One of them was. Ed Foley was looking away after adjusting his glasses with a right hand that wore one glove and held another. The courier turned back forward and went over his escape procedures. Foley went over his own. The courier would dispose of the film, first exposing it by pulling it out of the metal cylinder, then dumping it in the nearest trash receptacle. That had happened twice before that he knew of, and in both cases the cutout had gotten away cleanly. They’re trained how, Foley told himself. They know how. CARDINAL would be warned, and another film would be made, and . . . but this had never happened on Foley’s watch, and it took all of his discipline to keep his face impassive. The courier didn’t move at all. He got off at the next stop anyway. He’d done nothing unusual, nothing that didn’t appear normal. He would say that he’d found this funny little thing with the—was it film, Comrade?—stuff pulled out on the floor of the train, and thought it merely trash to be disposed of. In his pocket, the man was trying to pull the film out of the cassette. Whoever took it always left a few millimeters out so that you could yank all of it—or so they’d told him. But the cassette was slippery and he couldn’t quite get a grip on the exposed end. The train stopped again and the courier moved out. He didn’t know who was trailing him. He knew nothing other than that he’d gotten his wave-off signal, and that signal also told him to destroy what he had in the prescribed way—but he’d never had to do it before. He tried not to look around, and moved out of the station as quickly as anyone else in the crowd. For his part, Foley didn’t even look out of the train’s windows.. It was nearly inhuman but he managed it, fearing above all that he might endanger his cutout.
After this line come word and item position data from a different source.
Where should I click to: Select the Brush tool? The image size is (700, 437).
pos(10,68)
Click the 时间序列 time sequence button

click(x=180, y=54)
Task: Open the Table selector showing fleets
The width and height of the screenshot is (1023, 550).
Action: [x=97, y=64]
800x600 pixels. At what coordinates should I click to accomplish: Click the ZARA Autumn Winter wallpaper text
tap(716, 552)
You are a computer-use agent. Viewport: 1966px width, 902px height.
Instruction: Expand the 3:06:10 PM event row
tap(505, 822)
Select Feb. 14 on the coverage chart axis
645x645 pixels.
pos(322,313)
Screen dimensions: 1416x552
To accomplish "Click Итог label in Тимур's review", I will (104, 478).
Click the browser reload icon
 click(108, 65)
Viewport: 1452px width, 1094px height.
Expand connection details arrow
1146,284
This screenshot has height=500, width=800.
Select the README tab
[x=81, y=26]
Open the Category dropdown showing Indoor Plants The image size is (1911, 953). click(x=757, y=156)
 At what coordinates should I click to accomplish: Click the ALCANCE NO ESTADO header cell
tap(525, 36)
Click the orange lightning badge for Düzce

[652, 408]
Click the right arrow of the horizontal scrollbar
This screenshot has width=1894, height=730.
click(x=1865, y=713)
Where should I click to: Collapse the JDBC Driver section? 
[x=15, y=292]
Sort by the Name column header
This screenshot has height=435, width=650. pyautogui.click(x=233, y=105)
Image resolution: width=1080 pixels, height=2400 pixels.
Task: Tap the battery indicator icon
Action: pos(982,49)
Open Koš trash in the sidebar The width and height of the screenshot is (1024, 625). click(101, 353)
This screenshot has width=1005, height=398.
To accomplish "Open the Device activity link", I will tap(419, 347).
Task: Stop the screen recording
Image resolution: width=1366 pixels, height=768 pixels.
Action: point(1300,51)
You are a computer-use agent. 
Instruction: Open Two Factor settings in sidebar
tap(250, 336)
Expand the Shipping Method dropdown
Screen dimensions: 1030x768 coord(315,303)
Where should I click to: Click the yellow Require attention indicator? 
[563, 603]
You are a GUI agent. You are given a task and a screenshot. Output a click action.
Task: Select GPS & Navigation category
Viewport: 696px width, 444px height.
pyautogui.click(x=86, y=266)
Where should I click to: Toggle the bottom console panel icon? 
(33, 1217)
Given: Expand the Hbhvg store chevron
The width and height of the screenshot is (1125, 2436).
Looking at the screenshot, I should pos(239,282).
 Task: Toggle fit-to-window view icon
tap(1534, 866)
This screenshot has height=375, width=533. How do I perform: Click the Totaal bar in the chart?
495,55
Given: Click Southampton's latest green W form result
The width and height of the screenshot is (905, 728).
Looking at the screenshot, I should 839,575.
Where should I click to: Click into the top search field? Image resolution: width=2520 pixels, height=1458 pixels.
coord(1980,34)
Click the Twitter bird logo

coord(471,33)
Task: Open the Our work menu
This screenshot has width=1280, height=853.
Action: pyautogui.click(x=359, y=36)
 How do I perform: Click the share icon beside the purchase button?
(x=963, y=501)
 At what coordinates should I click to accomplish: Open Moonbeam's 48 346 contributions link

The courier stood alone on a moving step of the escalator. Just a few more seconds and he’d be on the street. He’d find an alley to expose the film, and a sewer to dump it in, along with the cigarette he’d just lit. One smooth motion of the hand, and even if he were picked up, there would be no evidence, and his story, drilled into his head and practiced there every day, was good enough to make the KGB wonder. His career as a spy was now over. He knew that, and was surprised at the wave of relief that enveloped him like a warm, comfortable bath.